Using four-band photometric redshifts we explore photometric properties of galaxy populations in group and cluster environments at 0.20 ≤ z < 0.60. We probe red galaxy fractions (fred) using samples of 76 galaxy clusters and ∼ 1, 200 galaxy groups from CNOC1 and RCS follow-up observations. Within all environments where both local galaxy density and cluster-centric radius are controlled, we observe galaxy downsizing in star formation, as evidenced by the larger f red possessed by bright galaxies than that by the faint ones. We find that the Butcher-Oemler effect is stronger within the cluster virial radius, where star formation is truncated more rapidly compared with the outskirts.

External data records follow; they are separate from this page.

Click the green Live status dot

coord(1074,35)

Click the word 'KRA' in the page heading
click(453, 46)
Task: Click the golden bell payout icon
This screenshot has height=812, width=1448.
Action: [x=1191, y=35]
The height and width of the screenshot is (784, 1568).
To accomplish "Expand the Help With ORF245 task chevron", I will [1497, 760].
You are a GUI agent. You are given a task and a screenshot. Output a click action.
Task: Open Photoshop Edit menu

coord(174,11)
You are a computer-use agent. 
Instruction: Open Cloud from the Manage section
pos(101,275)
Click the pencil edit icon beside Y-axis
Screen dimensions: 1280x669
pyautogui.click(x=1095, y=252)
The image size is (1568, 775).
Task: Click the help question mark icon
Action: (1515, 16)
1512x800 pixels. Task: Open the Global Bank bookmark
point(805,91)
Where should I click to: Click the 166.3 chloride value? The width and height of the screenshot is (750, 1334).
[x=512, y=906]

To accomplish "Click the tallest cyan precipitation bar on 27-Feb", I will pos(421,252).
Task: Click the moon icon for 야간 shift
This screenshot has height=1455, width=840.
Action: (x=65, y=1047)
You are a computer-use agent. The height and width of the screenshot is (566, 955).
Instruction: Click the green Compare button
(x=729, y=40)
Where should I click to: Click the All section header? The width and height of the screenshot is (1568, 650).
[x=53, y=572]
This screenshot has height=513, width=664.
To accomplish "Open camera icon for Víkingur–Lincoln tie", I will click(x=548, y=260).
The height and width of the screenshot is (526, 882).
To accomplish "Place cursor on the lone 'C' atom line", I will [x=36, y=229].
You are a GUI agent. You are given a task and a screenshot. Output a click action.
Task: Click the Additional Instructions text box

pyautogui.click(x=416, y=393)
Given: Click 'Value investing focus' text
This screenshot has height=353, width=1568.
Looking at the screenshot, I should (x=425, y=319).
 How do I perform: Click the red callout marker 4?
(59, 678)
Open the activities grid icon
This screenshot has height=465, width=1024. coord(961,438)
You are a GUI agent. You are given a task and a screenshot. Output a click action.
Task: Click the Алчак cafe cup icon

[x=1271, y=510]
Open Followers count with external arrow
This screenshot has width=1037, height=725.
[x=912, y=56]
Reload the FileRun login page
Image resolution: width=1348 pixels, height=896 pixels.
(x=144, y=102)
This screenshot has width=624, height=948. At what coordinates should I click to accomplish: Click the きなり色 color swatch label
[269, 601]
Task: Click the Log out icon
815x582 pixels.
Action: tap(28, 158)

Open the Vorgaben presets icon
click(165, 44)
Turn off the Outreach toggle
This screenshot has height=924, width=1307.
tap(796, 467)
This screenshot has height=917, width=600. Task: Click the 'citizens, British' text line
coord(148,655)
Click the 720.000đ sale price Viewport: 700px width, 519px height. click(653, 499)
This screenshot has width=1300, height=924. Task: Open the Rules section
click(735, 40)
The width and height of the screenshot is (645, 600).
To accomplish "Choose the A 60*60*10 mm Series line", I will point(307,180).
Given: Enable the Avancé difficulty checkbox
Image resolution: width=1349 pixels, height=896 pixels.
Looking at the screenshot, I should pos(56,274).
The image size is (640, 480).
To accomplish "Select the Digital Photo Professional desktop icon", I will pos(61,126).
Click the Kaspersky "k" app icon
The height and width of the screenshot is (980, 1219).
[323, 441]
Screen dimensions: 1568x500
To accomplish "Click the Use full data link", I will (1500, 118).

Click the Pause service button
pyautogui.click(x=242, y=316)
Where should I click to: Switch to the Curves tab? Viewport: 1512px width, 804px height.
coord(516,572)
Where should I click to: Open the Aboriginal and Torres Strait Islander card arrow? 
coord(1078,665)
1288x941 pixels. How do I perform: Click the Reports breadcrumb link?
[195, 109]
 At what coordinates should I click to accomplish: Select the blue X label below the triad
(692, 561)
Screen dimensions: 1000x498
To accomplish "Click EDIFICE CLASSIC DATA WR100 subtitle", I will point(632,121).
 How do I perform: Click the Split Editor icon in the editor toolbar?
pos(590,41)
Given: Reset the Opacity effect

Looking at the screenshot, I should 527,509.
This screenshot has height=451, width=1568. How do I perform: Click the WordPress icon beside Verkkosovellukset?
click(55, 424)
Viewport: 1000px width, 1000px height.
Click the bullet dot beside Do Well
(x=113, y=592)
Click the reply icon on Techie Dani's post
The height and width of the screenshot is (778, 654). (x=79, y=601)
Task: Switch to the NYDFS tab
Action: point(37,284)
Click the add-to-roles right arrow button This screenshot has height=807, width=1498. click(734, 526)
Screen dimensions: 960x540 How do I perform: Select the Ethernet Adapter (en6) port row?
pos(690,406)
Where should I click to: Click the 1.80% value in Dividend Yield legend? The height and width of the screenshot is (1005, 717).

Both bright and faint galaxies exhibit weak dependence of their f red on local galaxy density beyond the cluster virial radius, indicating accelerated evolution driven by galaxy clusters. The gradients between fred and local galaxy densities are larger for the bright galaxies at z ∼ 0.50, but become similar for the bright and faint galaxies at z ∼ 0.30. The cluster environmental influence is effective within ∼ 1.5 virial radii and is stronger in high galaxy density regions, indicating that mechanisms such as harassment and tidal interactions are operating in high galaxy density locations, while ram-pressure is likely the main mechanism in regions of low galaxy density. For environments of similar local galaxy densities and at a fixed cluster-centric radius, galaxies in groups possess larger fred than non-group galaxies, which is usually referred to as 'pre-processing'. We find that the pre-processing is independent of local galaxy density and global cluster environmental impact. Instead, the group environmental influence depends on group richness. We observe a 'group down-sizing' effect such that galaxies in rich groups (of more massive haloes) have their f red evolving with redshift more rapidly than those in poor groups (of less massive haloes). This thesis concludes that the observed properties of galaxy populations result from the combination of their natural characteristics and surrounding environments. Galaxy intrinsic luminosity (mass) determines the efficiency in forming stars, and extrinsic environmental influence accelerates the truncation of star formation.